What you write must be the lines from the one holding "Task: Click the" through the final line of the records below, reproduced exactly, minus the pictures.

:: Given data ::

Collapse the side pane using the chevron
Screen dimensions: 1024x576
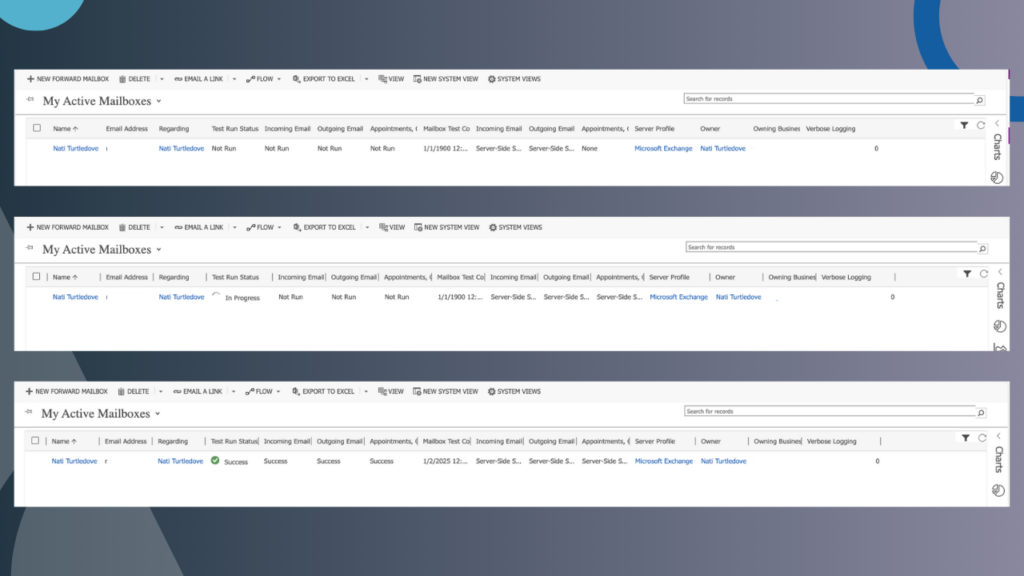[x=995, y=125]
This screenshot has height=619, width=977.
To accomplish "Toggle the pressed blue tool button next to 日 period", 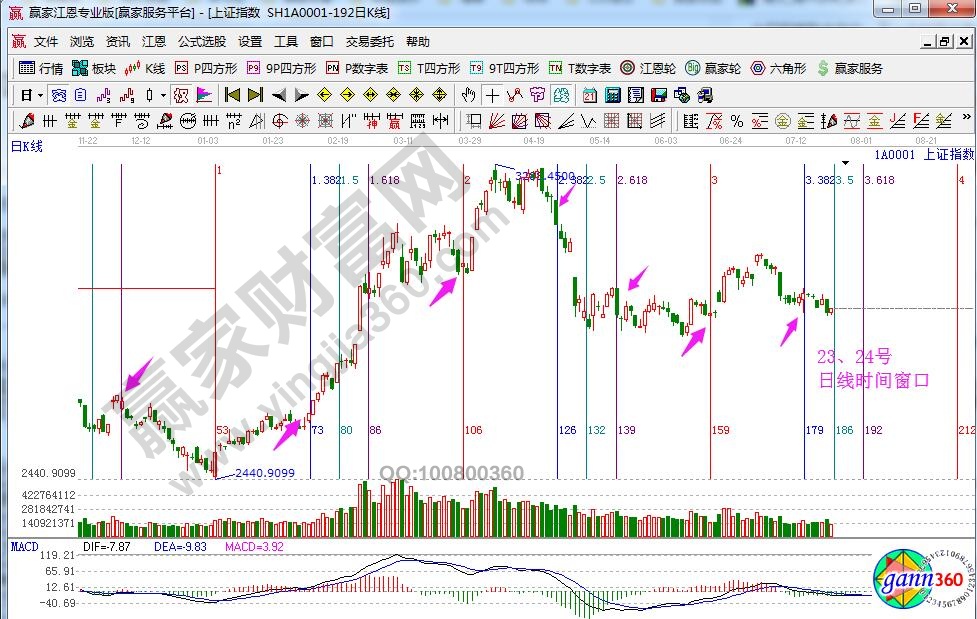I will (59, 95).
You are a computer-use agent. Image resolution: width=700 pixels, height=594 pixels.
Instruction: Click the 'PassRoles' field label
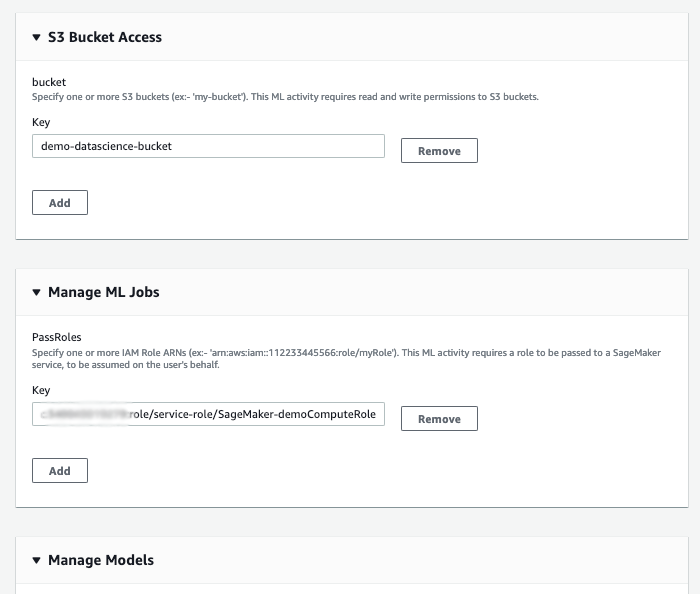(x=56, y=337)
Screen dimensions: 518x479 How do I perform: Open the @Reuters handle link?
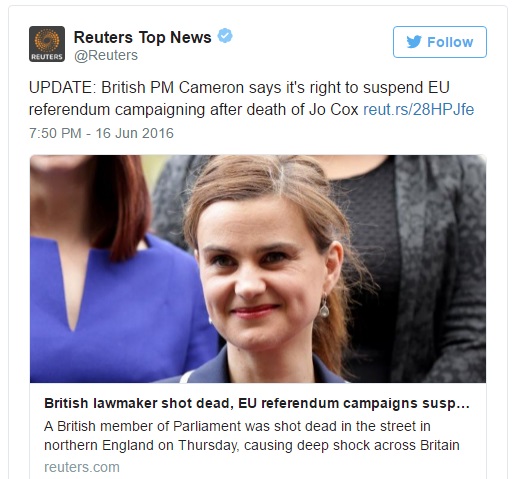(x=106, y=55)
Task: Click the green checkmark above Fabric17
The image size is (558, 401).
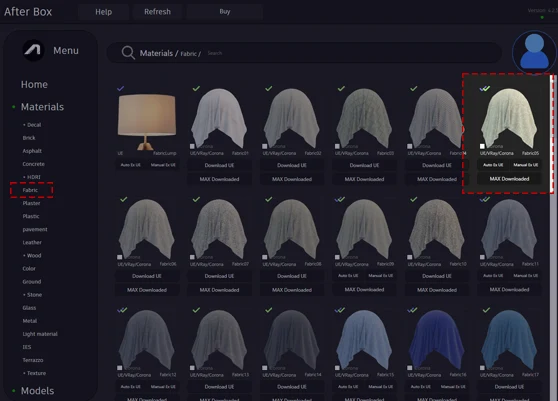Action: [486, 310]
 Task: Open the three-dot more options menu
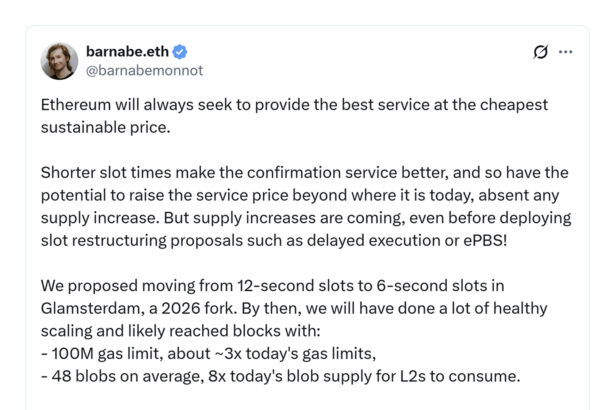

:::

- **Exercise response**
Task: Click the green checkmark above Fabric17
The image size is (558, 401).
Action: [486, 310]
 Task: Open the three-dot more options menu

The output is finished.